Published online by Cambridge University Press: 29 October 2009
Sexual liberation
The idea of sexual liberation that emerged from the new left of the 1960s (with sources going back to avant-garde intellectuals at the turn of the century) has been heavily criticized, sometimes for good reasons and sometimes for bad. It has, however, continued to influence the radical politics and social movements that have emerged since: women's liberation, gay liberation, a variety of countercultural and youth movements, the movement for “safe sex” in response to AIDS, queer politics, and others. As Marcuse (1969) suggested a quarter-century ago, these issues are a measure of the depth of the radical project.

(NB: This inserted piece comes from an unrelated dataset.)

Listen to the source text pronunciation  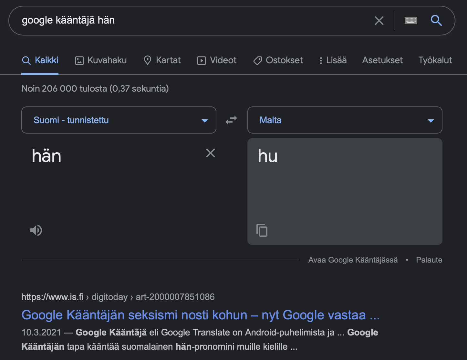point(36,230)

Some currents of radicalism have remained in the trap into which Marcuse's own theorizing fell, a trap contained even in the language of “sexual liberation.” Marcuse was seduced by Freud's scientific poetry, by the reification of desire in psychoanalytic theory. (“The id” in English translations is “das Es” in German, literally “the it,” virtually The Thing from the Black Lagoon of the unconscious. One imagines the Instincts writhing and weaving in the depths, wailing to be free.)

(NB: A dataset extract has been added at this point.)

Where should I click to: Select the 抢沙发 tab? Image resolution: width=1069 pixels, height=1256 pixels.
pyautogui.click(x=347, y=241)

Sartre's (1958) critique of the reification of libido in psychoanalytic theory is devastating. The conception of libido in need of release is based on a category-mistake about human action. We act sexually, we become sexual, but we are not constituted from the start as sexual beings. We are not driven, and we cannot act so as to liberate what is in process of being constituted. The goal of radical politics, therefore, cannot be the “liberation of sexuality” from social constraint. We can no more liberate libido than we can liberate the square root of minus one.